Exercices proposés
1. Dans le texte sur le monolithe noir, reformulez sous forme de liste le paragraphe commençant par « Peintre et sculptrice née en Pologne » en gardant ses faits principaux.
2. Selon le texte sur le monolithe noir, près de quels lieux le monolithe est-il situé ? Donnez-les tous.
3. Répondez à ces questions sur le texte sur le monolithe noir, une réponse par ligne :
(a) Sur quelle fréquence le Monolithe émet-il son son ?
(b) Combien de Monolithes ont été réalisés ?
(c) Où le troisième exemplaire est-il installé ?

Extrait à lire
□ □ □ □ □ □ □

L’art au service du recueillement et du deuil. C’est la démarche entreprise par Xavier Maillard, directeur général du Pôle funéraire public de Strasbourg lorsqu’il a sollicité Dorota Bednarek, sculptrice monumentale, créatrice d’une œuvre originale : le monolithe noir.
Plus qu’une sculpture, le monolithe noir est un monument vivant, délivrant une lumière apaisante et une douce sonorité propice au recueillement. Situé à proximité de la chambre funéraire et du crématorium, comme des salles de cérémonie, il constituera une étape du parcours des familles.
L’artiste
Peintre et sculptrice née en Pologne, Dorota Bednarek est diplômée de l’École supérieure des arts décoratifs de Strasbourg, de l’Académie des Beaux-arts de Wroclaw et de l’Academia di Belle Arti de Bologne. Après avoir acquis une renommée internationale dans le monde l’art contemporain, elle s’est lancée dans la création d’une série de dix œuvres intitulée "Les Monolithes".
L’œuvre
Plus qu’une œuvre, le Monolithe est un concept apportant "à l’œuvre de nouvelles dimensions sensorielles" au-delà de la seule dimension visuelle. C’est ainsi que le Monolithe déploie un son apaisant autour de lui émettant sur une fréquence de 528 Hz, connue comme une fréquence d’amour et de guérison, diffusée de façon autonome en énergie grâce à la présence de panneaux solaires. Selon les mots de l’artiste, comme un "retour chez soi, à la maison. Le retour vers notre soi égaré parfois dans la course infligée par la vie…".
Quatre d’entre eux ont été réalisés. Le premier, nommé "La lumière de Sirius" a été présenté en 2019 dans le cadre de l’Industrie Magnifique à Strasbourg en juin 2021. Le deuxième, conçu pour être exposé rue de Rivoli devant l’hôtel Meurice à Paris, a été présenté temporairement à Strasbourg et le troisième est installé sur la presqu’île Malraux à Strasbourg. Ainsi, c’est le quatrième exemplaire qui a été acquis par le Centre funéraire public de Strasbourg.
La genèse d’un projet funéraire
Le pari audacieux de Xavier Maillard, directeur du Pôle funéraire public de Strasbourg, est d’engager "une démarche artistique parlant directement aux familles pour adoucir le lien", après la crise de la Covid et ses lourdes conséquences. Rappelons en effet que pendant cette triste période, les professionnels du funéraire, pourtant investis au quotidien dans des conditions parfois extrêmes, ont dû compter parmi les "oubliés de la première ligne". Contraints également d’accompagner des familles interdites de visites en EHPAD ou en hôpitaux, interdites de visite au funérarium et aux cérémonies, ou contraintes à des jauges. Autant d’événements vécus comme de "mauvais départs".
Adoucir les "mauvais départs"
Si la crise de la Covid s’est traduite par une systématisation des mauvais départs, elle ne doit pas faire oublier que ceux-ci sont hélas le quotidien du secteur funéraire. Qu’il s’agisse de familles n’ayant pas pu visiter le défunt une dernière fois avant sa mort ou des ruptures brutales de communication avec lui à la suite d’un accident l’ayant plongé dans le coma, ou encore d’un éloignement progressif du proche atteint de la maladie d’Alzheimer.

□ □ □ □ □ □ □

Documents fournis
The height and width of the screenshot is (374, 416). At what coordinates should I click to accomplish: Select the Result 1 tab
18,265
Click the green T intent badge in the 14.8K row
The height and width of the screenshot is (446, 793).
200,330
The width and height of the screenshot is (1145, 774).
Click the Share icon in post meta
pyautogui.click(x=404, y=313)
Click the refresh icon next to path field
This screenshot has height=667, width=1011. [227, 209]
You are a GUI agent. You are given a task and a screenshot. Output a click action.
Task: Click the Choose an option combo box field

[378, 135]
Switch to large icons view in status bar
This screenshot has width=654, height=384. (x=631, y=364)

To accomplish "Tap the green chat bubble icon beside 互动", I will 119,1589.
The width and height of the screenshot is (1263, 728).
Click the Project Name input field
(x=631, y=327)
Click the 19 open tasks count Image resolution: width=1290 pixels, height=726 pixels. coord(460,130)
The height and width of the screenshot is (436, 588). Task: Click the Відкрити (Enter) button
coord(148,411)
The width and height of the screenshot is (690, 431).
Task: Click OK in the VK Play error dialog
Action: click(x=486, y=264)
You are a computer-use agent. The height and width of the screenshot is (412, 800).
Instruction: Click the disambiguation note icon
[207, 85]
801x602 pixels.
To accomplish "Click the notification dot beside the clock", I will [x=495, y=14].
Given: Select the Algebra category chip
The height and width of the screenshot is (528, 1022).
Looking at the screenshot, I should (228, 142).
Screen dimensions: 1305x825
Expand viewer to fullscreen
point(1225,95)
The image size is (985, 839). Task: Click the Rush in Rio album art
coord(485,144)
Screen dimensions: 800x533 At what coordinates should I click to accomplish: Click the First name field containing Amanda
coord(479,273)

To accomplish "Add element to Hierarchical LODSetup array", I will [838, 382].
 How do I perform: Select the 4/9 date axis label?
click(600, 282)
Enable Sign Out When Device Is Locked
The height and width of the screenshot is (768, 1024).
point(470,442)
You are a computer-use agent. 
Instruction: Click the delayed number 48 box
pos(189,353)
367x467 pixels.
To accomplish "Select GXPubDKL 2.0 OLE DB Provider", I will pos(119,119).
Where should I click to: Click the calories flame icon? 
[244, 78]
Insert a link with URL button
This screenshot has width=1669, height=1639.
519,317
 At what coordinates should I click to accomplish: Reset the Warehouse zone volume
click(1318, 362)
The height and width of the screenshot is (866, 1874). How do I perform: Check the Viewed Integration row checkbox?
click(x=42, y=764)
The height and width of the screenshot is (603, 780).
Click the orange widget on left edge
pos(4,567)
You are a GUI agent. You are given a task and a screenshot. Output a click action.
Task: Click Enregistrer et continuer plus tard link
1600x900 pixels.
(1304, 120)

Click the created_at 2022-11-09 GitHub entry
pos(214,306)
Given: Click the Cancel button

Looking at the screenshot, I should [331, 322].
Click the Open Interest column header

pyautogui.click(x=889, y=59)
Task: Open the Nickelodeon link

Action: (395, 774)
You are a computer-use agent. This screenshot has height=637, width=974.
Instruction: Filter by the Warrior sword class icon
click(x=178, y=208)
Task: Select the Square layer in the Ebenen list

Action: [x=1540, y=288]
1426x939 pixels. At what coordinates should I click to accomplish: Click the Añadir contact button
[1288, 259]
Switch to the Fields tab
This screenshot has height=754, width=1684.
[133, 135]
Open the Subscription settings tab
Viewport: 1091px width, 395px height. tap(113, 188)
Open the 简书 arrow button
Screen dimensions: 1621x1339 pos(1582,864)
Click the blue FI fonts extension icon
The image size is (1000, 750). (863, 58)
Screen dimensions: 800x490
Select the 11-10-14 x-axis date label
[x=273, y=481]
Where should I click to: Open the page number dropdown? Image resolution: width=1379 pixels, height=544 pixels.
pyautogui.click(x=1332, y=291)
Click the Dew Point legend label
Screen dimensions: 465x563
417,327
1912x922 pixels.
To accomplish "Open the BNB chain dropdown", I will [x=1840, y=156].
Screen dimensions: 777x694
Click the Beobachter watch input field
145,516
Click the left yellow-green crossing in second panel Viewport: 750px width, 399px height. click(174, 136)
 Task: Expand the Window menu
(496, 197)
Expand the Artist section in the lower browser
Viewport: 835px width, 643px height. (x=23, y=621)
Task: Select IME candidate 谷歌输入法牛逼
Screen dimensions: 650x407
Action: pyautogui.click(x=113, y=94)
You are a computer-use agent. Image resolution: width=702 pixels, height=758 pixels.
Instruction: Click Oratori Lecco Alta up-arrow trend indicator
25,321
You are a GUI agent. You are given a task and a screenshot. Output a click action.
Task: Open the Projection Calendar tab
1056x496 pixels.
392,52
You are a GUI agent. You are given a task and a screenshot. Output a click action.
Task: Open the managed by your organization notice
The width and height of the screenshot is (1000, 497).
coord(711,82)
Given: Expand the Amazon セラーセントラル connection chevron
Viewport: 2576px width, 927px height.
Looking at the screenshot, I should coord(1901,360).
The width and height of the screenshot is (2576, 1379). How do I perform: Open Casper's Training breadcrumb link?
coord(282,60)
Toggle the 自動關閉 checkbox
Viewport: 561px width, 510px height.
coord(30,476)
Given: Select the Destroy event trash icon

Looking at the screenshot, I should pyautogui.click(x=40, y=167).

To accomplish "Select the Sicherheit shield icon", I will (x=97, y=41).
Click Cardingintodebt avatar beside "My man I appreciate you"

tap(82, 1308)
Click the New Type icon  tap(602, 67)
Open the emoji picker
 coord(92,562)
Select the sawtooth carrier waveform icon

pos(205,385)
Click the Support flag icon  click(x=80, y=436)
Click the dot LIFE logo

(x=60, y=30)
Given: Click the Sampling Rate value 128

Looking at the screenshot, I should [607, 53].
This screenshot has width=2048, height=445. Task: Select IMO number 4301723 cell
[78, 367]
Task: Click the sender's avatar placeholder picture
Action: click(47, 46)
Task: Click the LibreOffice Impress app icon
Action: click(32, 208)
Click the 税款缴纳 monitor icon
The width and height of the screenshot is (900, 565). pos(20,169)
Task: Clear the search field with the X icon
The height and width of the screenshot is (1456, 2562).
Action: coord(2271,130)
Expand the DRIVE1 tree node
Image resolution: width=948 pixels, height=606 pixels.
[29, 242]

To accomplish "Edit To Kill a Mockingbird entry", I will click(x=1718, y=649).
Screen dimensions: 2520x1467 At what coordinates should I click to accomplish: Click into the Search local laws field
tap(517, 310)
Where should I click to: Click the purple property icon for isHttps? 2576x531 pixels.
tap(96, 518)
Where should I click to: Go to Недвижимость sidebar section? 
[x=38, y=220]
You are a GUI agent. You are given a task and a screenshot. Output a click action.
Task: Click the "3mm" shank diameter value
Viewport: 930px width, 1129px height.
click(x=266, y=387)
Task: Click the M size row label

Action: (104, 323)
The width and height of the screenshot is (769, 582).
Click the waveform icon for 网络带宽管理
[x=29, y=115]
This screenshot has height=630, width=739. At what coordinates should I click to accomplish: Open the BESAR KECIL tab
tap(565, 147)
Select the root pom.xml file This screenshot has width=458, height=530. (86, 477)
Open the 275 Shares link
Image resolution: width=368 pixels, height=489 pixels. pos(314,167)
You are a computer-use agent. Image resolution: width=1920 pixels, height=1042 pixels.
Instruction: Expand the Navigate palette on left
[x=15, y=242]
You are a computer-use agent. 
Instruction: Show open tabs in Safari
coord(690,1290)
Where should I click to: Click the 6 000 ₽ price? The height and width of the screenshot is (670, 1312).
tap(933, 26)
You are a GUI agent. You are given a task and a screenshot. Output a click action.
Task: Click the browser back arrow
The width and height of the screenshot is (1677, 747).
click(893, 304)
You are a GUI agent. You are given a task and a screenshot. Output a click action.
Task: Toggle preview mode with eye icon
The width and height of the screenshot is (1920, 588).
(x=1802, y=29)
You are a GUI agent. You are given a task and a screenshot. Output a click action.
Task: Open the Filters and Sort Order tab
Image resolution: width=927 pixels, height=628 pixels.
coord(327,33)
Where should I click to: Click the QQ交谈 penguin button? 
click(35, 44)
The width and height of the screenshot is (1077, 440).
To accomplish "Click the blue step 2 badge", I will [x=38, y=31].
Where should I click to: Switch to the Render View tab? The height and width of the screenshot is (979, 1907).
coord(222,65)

□ □ □ □ □ □ □

Réponses fournies
1.
- Dorota Bednarek : peintre et sculptrice née en Pologne.
- Diplômée de l'École supérieure des arts décoratifs de Strasbourg, de l'Académie des Beaux-arts de Wroclaw et de l'Academia di Belle Arti de Bologne.
- Renommée internationale dans l'art contemporain.
- Création ensuite d'une série de dix œuvres intitulée « Les Monolithes ».

2.
- La chambre funéraire
- Le crématorium
- Les salles de cérémonie

3.
(a) 528 Hz.
(b) Quatre.
(c) Sur la presqu'île Malraux, à Strasbourg.